In einzelnen Anwendungen konnte die Standmenge bei unveränderten Schnittparametern sogar mehr als verdoppelt werden. Gleichzeitig sinkt der Geräuschpegel. Allerdings setzt das Y-Abstechen voraus, dass Maschine und Steuerung die notwendigen Verfahrwege und Bearbeitungsstrategien unterstützen.
Formstechen komplexer Konturen
Komplexe Konturen wie beispielsweise Vielzahnprofile stellen hohe Anforderungen an die Prozessstrategie. Eine Möglichkeit besteht darin, die Kontur konventionell mit einem Stechwerkzeug schrittweise zu erzeugen. Hierbei werden einzelne Einstiche nacheinander programmiert und abgearbeitet. Dieses Verfahren eignet sich besonders für Prototypen oder Kleinserien. Bei großen Stückzahlen steigen jedoch Programmier- und Bearbeitungsaufwand erheblich. Alternativ ermöglichen Formstechwerkzeuge die Herstellung der kompletten Kontur in nur einem Bearbeitungsschritt. Dabei erzeugt eine speziell ausgelegte Formschneide die gesamte Geometrie auf einmal. Der Vorteil liegt in der hohen Wiederholgenauigkeit und den kurzen Bearbeitungszeiten. Allerdings erzeugt die große gleichzeitig eingreifende Schneidenlänge hohe Zerspanungskräfte. Diese Kräfte können Schwingungen, Oberflächenmarkierungen oder Maßabweichungen verursachen.
Das Schälformstechen erweitert das klassische Formstechen um eine deutlich prozessstabilere Strategie.
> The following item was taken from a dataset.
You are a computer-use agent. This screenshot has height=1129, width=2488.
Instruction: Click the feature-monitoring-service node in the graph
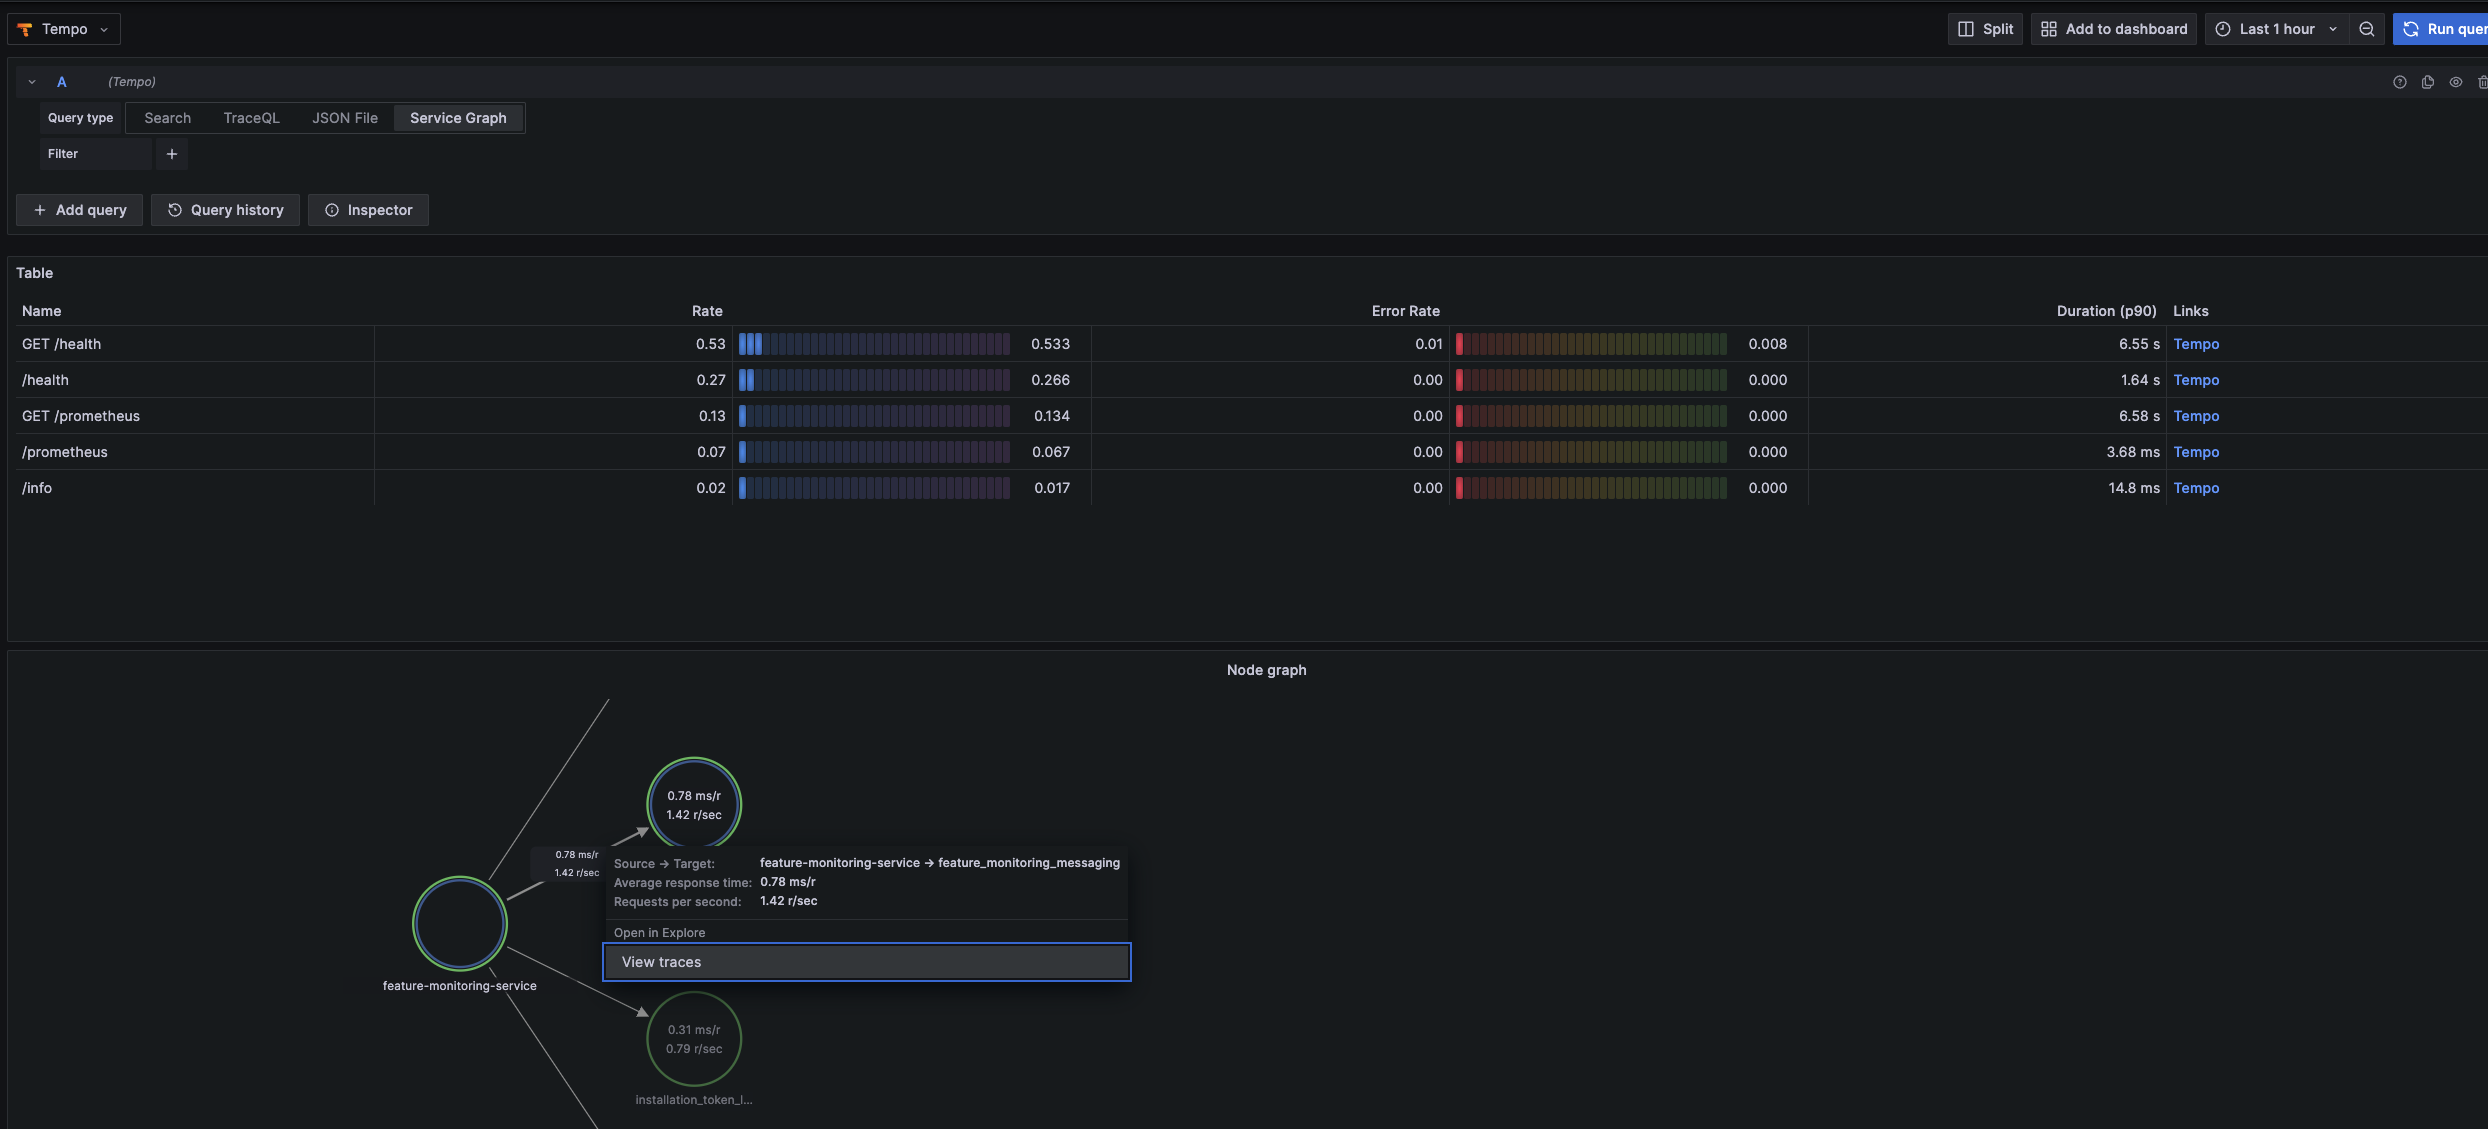click(459, 923)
Hierbei sitzt die Schneidplatte typischerweise unter einem Winkel von etwa 45° im Plattensitz. Das Werkzeug fährt nicht radial in das Werkstück ein, sondern wird tangential am Werkstück vorbeigeführt. In diesem Prozess entstehen die einzelnen Formelemente nacheinander. Im Gegensatz zum radialen Formeinstich greift somit nicht die gesamte Schneidenbreite gleichzeitig in das Material ein. Messungen mit Kraftmesssystemen zeigen klare Unterschiede zwischen beiden Verfahren. Beim klassischen Formstechen können Schnittkräfte von nahezu 6.000 N auftreten. Beim Schälformstechen liegen die Kräfte deutlich niedriger. Die geringeren Belastungen sorgen für ruhigere Prozesse, geringere Maschinenbeanspruchung und niedrigere Geräuschpegel. Darüber hinaus verbessert sich die Oberflächengüte des Drehteils.
Fazit
Horn gilt als Spezialist für wirtschaftliches und prozesssicheres Stechdrehen. Entscheidend für stabile Prozesse sind abgestimmte Schneidengeometrien, moderne Beschichtungen, gezielte Kühlung und eine hohe Maschinenstabilität. Optimierte Spanformung und Innenkühlung verbessern Spanabfuhr, Oberflächenqualität und Standzeiten deutlich. Verfahren wie trochoidales Stechdrehen oder Y-Achsen-Abstechen reduzieren Kräfte, erhöhen die Prozessruhe und steigern die Wirtschaftlichkeit.